Required task 1: In the news article about Senator Harkin, what percentage of for-profit college students take out student loans?

Extract to read:
- - - - -
The Ottumwa Courier

Local News

August 7, 2012

Harkin dives into education, retirement problems

Senator discusses for-profit college abuse, ‘hybrid’ retirement program

OTTUMWA — U.S. Sen. Tom Harkin hopes to see for-profit colleges change their business model and federal representatives and senators working together to find a solution to America’s failing retirement program.

Harkin, D-Iowa, sat down with the Courier’s editorial board Monday morning to discuss recent findings on for-profit colleges and his idea for a hybrid retirement program.

After conducting a two-year investigation of America’s for-profit schools, the Senate Health, Education, Labor and Pensions (HELP) Committee, which Harkin chairs, found that enrollment skyrocketed in the past 10 years, and so did revenues.

“And yet there were disturbing reports about kids dropping out, not getting a good education,” Harkin said.

The HELP Committee received internal documents from the colleges and found that due to the high cost of for-profit colleges, 96 percent of their students take out student loans to cover the cost and more than one in five will default on those loans within three years.

“The industry is going to have to make some changes,” Harkin said. “Some of the for-profit schools are already starting to change. Some out there were doing a good job. Not all of them are real bad. But the business model is bad because it rewards the bad and punishes the good.”
- - - - -
Working data:
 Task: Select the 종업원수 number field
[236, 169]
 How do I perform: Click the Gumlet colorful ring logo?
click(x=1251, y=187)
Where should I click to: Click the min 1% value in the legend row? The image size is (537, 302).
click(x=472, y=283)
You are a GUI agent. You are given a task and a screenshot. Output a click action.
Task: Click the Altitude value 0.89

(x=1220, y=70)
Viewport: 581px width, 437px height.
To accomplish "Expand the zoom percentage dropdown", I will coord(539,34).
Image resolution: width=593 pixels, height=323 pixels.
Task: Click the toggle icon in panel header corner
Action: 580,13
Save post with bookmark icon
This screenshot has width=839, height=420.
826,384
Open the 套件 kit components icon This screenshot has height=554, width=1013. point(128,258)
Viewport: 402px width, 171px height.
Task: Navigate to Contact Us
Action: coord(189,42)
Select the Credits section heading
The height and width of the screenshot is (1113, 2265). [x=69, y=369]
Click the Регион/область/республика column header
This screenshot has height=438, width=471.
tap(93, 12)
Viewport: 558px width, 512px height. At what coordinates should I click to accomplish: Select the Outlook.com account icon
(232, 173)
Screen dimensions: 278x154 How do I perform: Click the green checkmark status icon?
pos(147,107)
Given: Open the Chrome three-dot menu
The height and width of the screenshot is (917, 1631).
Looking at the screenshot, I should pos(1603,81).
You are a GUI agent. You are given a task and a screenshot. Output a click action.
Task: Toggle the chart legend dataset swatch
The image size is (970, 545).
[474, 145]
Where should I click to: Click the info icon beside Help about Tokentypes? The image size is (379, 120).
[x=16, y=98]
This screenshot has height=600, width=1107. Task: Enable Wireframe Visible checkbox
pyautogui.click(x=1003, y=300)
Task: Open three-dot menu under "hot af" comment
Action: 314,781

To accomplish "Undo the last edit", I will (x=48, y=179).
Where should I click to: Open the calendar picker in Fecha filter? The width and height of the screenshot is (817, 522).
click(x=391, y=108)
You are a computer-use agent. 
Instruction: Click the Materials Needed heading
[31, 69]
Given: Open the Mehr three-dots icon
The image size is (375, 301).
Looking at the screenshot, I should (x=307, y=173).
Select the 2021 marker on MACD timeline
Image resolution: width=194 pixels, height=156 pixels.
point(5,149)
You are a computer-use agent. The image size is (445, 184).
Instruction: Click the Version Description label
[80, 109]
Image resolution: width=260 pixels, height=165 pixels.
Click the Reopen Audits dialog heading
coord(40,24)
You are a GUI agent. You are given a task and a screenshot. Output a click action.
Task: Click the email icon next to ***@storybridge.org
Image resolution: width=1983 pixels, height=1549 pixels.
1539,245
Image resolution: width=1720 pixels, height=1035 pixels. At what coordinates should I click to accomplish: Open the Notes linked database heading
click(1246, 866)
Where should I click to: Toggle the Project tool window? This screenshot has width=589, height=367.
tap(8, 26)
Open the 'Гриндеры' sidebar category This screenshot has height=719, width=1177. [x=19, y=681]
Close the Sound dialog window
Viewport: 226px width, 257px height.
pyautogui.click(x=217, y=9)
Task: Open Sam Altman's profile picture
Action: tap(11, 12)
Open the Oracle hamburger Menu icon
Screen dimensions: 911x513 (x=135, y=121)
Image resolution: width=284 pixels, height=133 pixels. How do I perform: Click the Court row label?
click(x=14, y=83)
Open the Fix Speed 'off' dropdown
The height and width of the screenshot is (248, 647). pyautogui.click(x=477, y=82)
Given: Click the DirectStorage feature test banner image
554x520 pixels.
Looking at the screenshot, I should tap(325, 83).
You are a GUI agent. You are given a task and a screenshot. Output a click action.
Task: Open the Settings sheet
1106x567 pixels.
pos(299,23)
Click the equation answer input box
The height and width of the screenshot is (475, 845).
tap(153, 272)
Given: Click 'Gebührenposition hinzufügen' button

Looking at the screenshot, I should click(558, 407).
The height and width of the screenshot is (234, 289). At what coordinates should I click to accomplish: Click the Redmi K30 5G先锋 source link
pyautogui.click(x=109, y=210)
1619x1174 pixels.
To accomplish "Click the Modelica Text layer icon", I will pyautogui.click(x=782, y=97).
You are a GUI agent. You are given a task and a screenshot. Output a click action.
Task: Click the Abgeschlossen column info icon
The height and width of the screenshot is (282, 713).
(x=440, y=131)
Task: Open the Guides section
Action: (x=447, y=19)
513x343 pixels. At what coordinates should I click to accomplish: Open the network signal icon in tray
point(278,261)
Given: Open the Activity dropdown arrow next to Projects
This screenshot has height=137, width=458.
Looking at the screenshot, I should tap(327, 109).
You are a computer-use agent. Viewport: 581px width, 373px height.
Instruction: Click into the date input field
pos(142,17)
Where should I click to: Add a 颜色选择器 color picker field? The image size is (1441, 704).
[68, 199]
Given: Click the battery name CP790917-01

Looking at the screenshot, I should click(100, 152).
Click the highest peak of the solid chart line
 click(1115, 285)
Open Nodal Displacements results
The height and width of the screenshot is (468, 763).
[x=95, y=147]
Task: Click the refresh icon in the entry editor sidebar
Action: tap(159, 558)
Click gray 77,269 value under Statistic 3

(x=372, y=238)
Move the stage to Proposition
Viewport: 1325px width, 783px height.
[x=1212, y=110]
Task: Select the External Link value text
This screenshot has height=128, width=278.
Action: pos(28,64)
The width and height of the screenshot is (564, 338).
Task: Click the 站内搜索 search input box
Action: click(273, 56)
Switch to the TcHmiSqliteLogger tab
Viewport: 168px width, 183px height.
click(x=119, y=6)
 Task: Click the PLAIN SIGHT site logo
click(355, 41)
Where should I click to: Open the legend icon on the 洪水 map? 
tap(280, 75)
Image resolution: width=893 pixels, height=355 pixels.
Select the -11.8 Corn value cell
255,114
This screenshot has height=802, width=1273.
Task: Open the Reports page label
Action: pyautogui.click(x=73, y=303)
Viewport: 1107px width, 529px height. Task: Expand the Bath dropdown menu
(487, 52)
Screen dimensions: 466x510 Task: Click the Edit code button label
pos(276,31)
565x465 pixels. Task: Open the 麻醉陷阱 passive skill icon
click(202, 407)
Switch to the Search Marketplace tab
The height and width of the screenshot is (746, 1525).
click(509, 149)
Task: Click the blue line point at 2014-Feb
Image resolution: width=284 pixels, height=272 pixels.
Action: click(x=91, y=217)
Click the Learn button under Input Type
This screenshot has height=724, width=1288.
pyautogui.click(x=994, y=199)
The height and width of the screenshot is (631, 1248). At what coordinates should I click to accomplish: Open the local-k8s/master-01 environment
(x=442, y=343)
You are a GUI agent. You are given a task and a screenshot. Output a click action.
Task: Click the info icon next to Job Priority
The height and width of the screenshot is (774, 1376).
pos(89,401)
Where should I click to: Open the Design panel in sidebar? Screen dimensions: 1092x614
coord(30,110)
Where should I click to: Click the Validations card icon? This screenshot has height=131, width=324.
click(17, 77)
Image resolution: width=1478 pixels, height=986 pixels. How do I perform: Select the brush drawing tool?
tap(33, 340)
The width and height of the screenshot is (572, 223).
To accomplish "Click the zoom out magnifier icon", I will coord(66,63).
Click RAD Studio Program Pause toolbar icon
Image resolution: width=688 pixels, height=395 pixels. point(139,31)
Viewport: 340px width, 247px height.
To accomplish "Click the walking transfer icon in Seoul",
- - - - -
Required task 2: Shift the coordinates in the part of the records that opens with the line containing "Screen dimensions: 466x510" and closes with the line containing "(x=442, y=343)". Write out every line of that part again, requests included, with 22 added to each coordinate in the answers.

Full response 1: 96 percent.

Full response 2:
Screen dimensions: 466x510 Task: Click the Edit code button label
pos(298,53)
565x465 pixels. Task: Open the 麻醉陷阱 passive skill icon
click(224, 429)
Switch to the Search Marketplace tab
The height and width of the screenshot is (746, 1525).
click(531, 171)
Task: Click the blue line point at 2014-Feb
Image resolution: width=284 pixels, height=272 pixels.
Action: click(x=113, y=239)
Click the Learn button under Input Type
This screenshot has height=724, width=1288.
pyautogui.click(x=1016, y=221)
The height and width of the screenshot is (631, 1248). At what coordinates should I click to accomplish: Open the local-k8s/master-01 environment
(x=464, y=365)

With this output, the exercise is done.